--- WHAT IS NEEDED ---
Copy out the listing beneath, missing nothing.

─── PROVIDED ENTRIES ───

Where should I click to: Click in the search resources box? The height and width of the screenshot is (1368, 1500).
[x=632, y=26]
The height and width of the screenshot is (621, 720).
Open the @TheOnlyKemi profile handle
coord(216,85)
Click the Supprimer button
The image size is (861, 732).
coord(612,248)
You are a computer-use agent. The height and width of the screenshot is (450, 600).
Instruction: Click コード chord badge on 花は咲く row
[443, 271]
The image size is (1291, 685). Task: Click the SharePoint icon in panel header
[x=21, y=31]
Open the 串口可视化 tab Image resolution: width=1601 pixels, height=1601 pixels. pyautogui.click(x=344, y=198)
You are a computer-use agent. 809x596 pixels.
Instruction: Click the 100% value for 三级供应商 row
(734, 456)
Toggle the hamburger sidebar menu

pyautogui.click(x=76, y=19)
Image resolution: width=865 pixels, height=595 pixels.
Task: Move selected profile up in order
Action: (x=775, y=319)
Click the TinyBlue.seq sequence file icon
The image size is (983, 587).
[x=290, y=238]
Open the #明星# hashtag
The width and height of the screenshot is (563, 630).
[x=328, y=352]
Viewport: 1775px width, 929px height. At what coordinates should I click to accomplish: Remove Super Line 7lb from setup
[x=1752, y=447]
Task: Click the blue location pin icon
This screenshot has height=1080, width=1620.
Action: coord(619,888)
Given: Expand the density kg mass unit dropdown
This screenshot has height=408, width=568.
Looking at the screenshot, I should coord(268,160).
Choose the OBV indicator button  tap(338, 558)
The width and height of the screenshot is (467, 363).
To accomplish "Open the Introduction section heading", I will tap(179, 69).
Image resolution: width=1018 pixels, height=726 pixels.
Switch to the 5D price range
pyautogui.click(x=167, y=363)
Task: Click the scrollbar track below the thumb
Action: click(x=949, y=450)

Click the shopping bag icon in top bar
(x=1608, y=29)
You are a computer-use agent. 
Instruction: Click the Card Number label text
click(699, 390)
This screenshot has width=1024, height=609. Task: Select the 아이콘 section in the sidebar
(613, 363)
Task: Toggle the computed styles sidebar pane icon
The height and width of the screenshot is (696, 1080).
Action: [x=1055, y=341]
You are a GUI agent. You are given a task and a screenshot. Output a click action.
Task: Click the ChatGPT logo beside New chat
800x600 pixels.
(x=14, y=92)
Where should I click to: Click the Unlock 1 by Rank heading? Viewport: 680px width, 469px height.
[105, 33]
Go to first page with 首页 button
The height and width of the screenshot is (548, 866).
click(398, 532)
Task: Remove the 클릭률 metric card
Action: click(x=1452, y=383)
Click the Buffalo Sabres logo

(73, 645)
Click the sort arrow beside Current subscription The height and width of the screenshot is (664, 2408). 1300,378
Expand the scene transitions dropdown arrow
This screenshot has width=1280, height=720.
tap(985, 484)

───

--- SOLUTION TO THE PROBLEM ---
Where should I click to: Click in the search resources box? The height and width of the screenshot is (1368, 1500).
[x=632, y=26]
The height and width of the screenshot is (621, 720).
Open the @TheOnlyKemi profile handle
coord(216,85)
Click the Supprimer button
The image size is (861, 732).
coord(612,248)
You are a computer-use agent. The height and width of the screenshot is (450, 600).
Instruction: Click コード chord badge on 花は咲く row
[443, 271]
The image size is (1291, 685). Task: Click the SharePoint icon in panel header
[x=21, y=31]
Open the 串口可视化 tab Image resolution: width=1601 pixels, height=1601 pixels. pyautogui.click(x=344, y=198)
You are a computer-use agent. 809x596 pixels.
Instruction: Click the 100% value for 三级供应商 row
(734, 456)
Toggle the hamburger sidebar menu

pyautogui.click(x=76, y=19)
Image resolution: width=865 pixels, height=595 pixels.
Task: Move selected profile up in order
Action: (x=775, y=319)
Click the TinyBlue.seq sequence file icon
The image size is (983, 587).
[x=290, y=238]
Open the #明星# hashtag
The width and height of the screenshot is (563, 630).
[x=328, y=352]
Viewport: 1775px width, 929px height. At what coordinates should I click to accomplish: Remove Super Line 7lb from setup
[x=1752, y=447]
Task: Click the blue location pin icon
This screenshot has height=1080, width=1620.
Action: coord(619,888)
Given: Expand the density kg mass unit dropdown
This screenshot has height=408, width=568.
Looking at the screenshot, I should coord(268,160).
Choose the OBV indicator button  tap(338, 558)
The width and height of the screenshot is (467, 363).
To accomplish "Open the Introduction section heading", I will tap(179, 69).
Image resolution: width=1018 pixels, height=726 pixels.
Switch to the 5D price range
pyautogui.click(x=167, y=363)
Task: Click the scrollbar track below the thumb
Action: click(x=949, y=450)

Click the shopping bag icon in top bar
(x=1608, y=29)
You are a computer-use agent. 
Instruction: Click the Card Number label text
click(699, 390)
This screenshot has width=1024, height=609. Task: Select the 아이콘 section in the sidebar
(613, 363)
Task: Toggle the computed styles sidebar pane icon
The height and width of the screenshot is (696, 1080).
Action: [x=1055, y=341]
You are a GUI agent. You are given a task and a screenshot. Output a click action.
Task: Click the ChatGPT logo beside New chat
800x600 pixels.
(x=14, y=92)
Where should I click to: Click the Unlock 1 by Rank heading? Viewport: 680px width, 469px height.
[105, 33]
Go to first page with 首页 button
The height and width of the screenshot is (548, 866).
click(398, 532)
Task: Remove the 클릭률 metric card
Action: click(x=1452, y=383)
Click the Buffalo Sabres logo

(73, 645)
Click the sort arrow beside Current subscription The height and width of the screenshot is (664, 2408). 1300,378
Expand the scene transitions dropdown arrow
This screenshot has width=1280, height=720.
tap(985, 484)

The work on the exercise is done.